Oh and be sure to tag me on Instagram if you make the recipe! Love being able to see these recipes come to life in your homes – it’s my favorite thing to look through those photos. It really means the world to me!
Roasted Chicken with White Wine & Fresh Herbs
Simple roasted chicken is a great weeknight meal and goes perfectly with lemon roasted fingerling potatoes.
- 1 whole chicken, cut into 6-8 pieces
- 6 cloves garlic, diced
- 1 Tbsp fresh thyme, chopped
- 1 Tbsp fresh rosemary, chopped
- 1 Tbsp fresh oregano, chopped
- 3 Tbsp olive oil
- 1 cup dry white wine
- 1/2 Tbsp salt
- 1/2 Tbsp fresh cracked pepper
- Preheat oven to 415˚F.
- In the bottom of a large roasting pan or baking dish, combine the olive oil, white wine, garlic, fresh herbs, salt and pepper. Stir a few times to combine the ingredients.
- Add the chicken pieces to the bottom of the roasting pan, turning them over a few times to make sure they get covered in the white wine mixture. Turn the chicken pieces skin side up and place the roasting pan on the middle rack of the oven.

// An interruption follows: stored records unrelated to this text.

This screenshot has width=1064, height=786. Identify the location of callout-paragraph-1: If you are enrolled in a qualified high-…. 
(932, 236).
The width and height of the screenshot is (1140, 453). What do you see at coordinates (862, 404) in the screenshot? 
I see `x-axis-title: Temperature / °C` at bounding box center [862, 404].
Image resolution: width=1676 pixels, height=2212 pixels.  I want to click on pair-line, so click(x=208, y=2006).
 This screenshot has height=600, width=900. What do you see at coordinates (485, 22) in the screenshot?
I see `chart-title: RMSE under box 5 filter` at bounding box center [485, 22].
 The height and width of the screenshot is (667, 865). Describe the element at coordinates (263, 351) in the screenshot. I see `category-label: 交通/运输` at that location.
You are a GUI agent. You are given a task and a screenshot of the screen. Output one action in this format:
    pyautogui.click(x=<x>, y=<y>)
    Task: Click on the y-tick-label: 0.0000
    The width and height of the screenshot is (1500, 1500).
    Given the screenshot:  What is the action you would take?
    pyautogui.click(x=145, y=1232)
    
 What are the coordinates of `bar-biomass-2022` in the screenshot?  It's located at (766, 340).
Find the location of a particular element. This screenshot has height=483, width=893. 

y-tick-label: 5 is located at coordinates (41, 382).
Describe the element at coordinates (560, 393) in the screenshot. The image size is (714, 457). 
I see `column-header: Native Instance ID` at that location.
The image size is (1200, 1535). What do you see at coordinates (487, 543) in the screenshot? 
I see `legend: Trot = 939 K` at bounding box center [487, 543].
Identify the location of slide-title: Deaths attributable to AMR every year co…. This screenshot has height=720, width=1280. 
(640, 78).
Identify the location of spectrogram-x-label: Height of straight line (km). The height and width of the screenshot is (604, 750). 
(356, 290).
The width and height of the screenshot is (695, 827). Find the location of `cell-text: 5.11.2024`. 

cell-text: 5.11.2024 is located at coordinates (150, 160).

- Roast the chicken in the oven for 25 to 30 minutes, until the chicken is cooked through and reaches an internal temperature of 165 degrees. Remove from oven and serve immediately.
- If you would like your chicken’s skin to be browned and crispy, turn the oven to broil in the last 5 minutes and cook until the skin gets browned (keep a close watch so it doesn’t burn!).
- Remove chicken from the pan to rest. While the chicken is resting, add the juices in the bottom of the baking pan to a small saucepan over medium-high heat. Boil for about 5 to 6 minutes, until thickened and reduced.
- Serve chicken with the sauce.
*Note: I separated the thigh and leg, but you can leave them attached to make 6 pieces if you prefer!